Closed
Description
(edit by @TomAugspurger)
Current output:
In [33]: pd.DataFrame(index=[0, 1]).nunique()
Out[33]:
Empty DataFrame
Columns: []
Index: [0, 1]
Expected Output is an empty series:
Out[34]: Series([], dtype: float64)
Not sure what the expected dtype of that Series should be... probably object.
original post below:
Code Sample, a copy-pastable example if possible
With Pandas 0.20.3
# create a DataFrame with 3 rows
df = pd.DataFrame({'a': ['A','B','C']})
# lookup unique values for each column, excluding 'a'
unique = df.loc[:, (df.columns != 'a')].nunique()
# this results in an empty Series, the index is also empty
unique.index.tolist()
>>> []
# and
unique[unique == 1].index.tolist()
>>> []
With pandas 0.23.3
# create a DataFrame with 3 rows
df = pd.DataFrame({'a': ['A','B','C']})
# lookup unique values for each column, excluding 'a'
unique = df.loc[:, (df.columns != 'a')].nunique()
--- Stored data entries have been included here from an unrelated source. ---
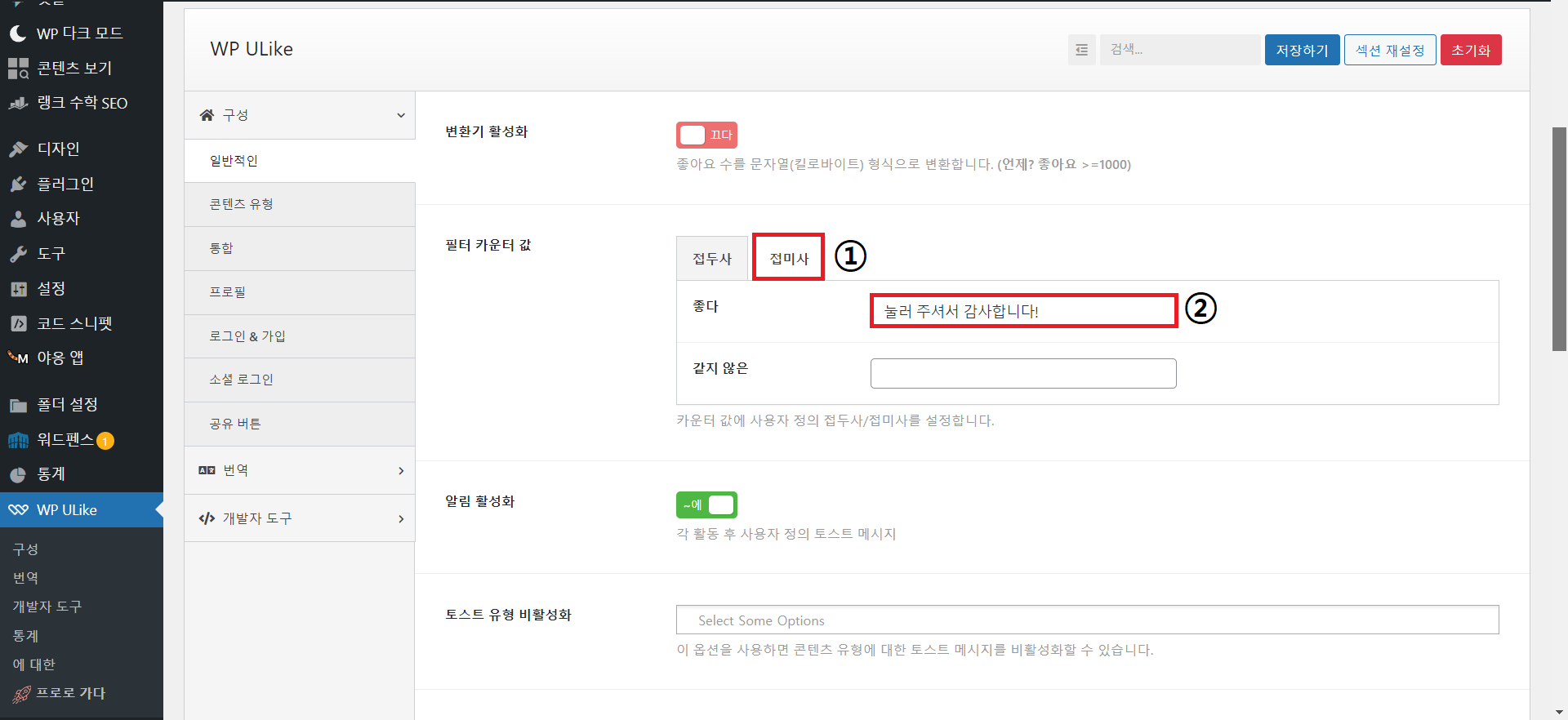Click the 코드 스니펫 icon
Viewport: 1568px width, 720px height.
pyautogui.click(x=18, y=324)
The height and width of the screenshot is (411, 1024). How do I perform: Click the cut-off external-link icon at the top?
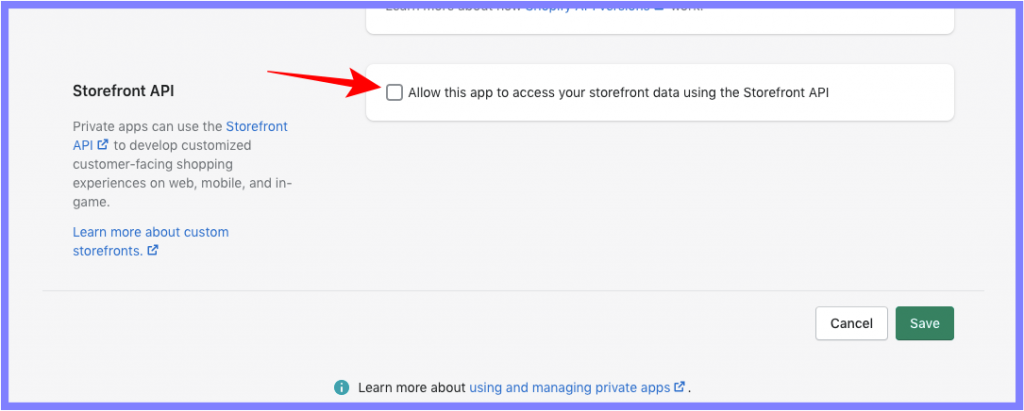click(659, 7)

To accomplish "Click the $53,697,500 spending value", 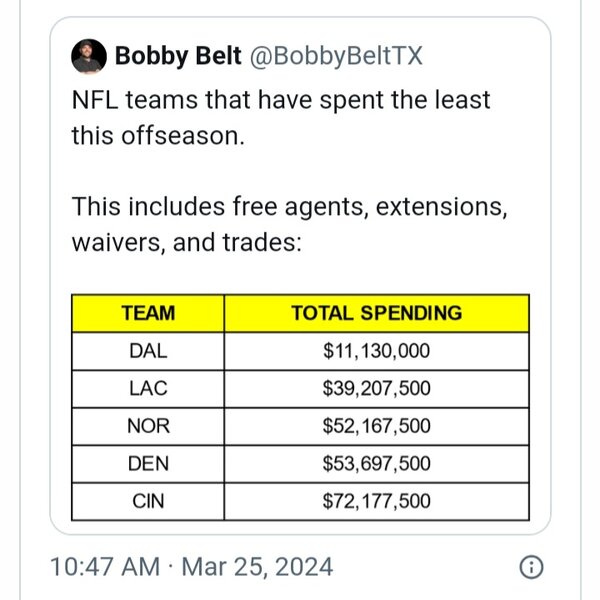I will point(377,463).
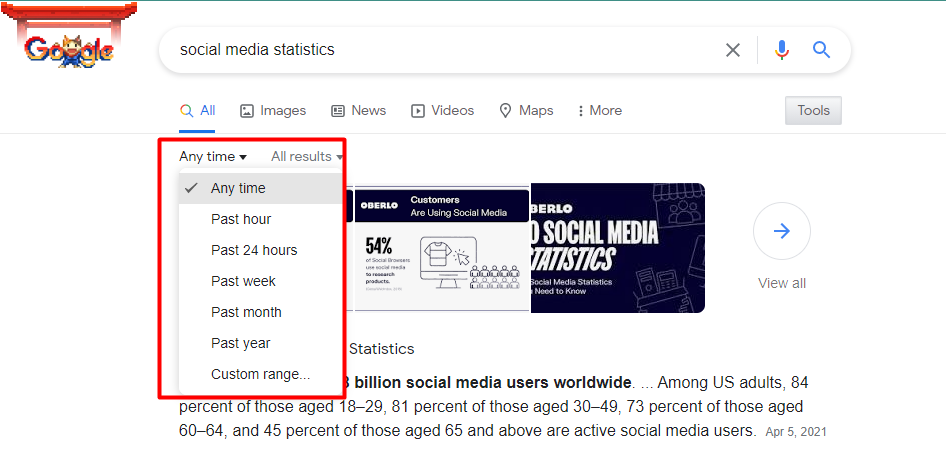Select Past hour from time filter
The height and width of the screenshot is (452, 946).
(241, 219)
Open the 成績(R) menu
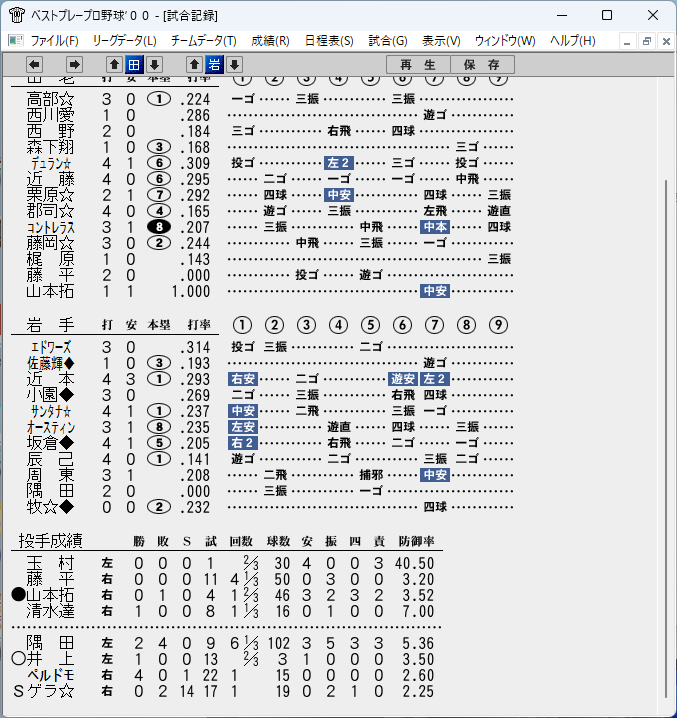The width and height of the screenshot is (677, 718). (270, 41)

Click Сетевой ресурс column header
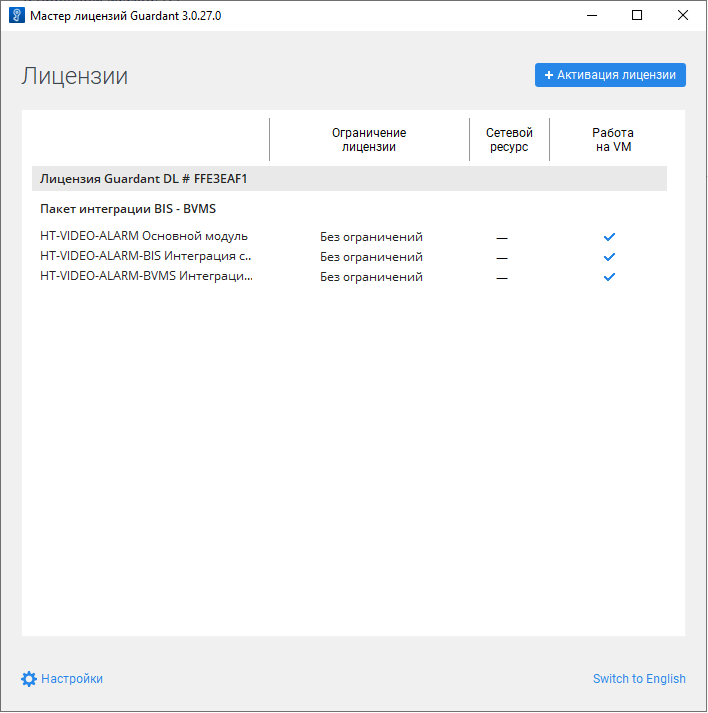[509, 140]
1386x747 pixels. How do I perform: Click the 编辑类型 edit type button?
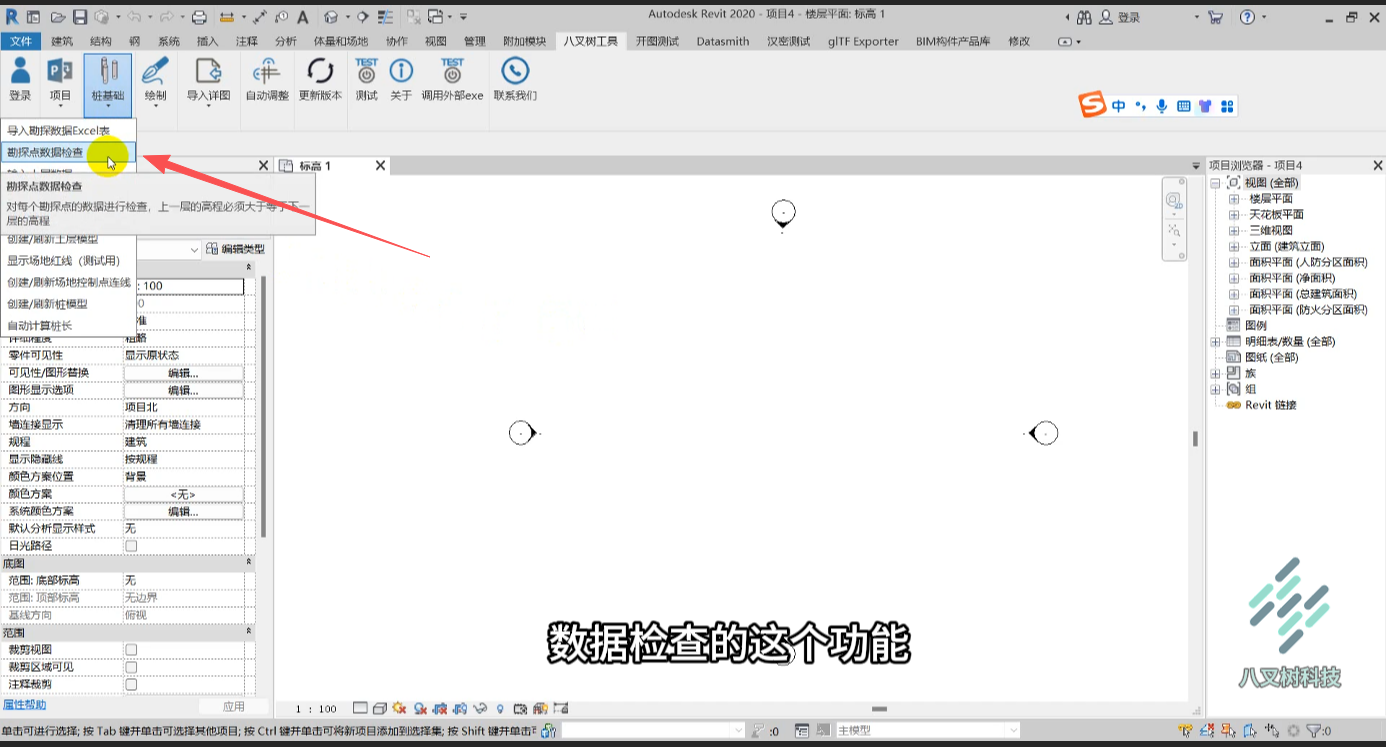[x=236, y=249]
# this results in an empty Series, but the index is not empty
unique.index.tolist()
>>> [1,2,3]
also:
unique[unique == 1].index.tolist()
>>> [1,2,3]
Note:
# if we have don't have an empty df, the behavior of nunique() seems fine:
df = pd.DataFrame({'a': ['A','B','C'], 'b': [1,1,1]})
unique = df.loc[:, (df.columns != 'a')].nunique()
unique[unique == 1]
>>> b 1
>>> dtype: int64
# and
unique[unique == 1].index.tolist()
>>> ['b']
Problem description
The change of behavior is a bit disturbing, and seems like it is a bug:
nunique()
ends up creating a Series, and it should be a Series of the df columns, but that doesn't seem to be the case here, instead it is picking up the index of the df.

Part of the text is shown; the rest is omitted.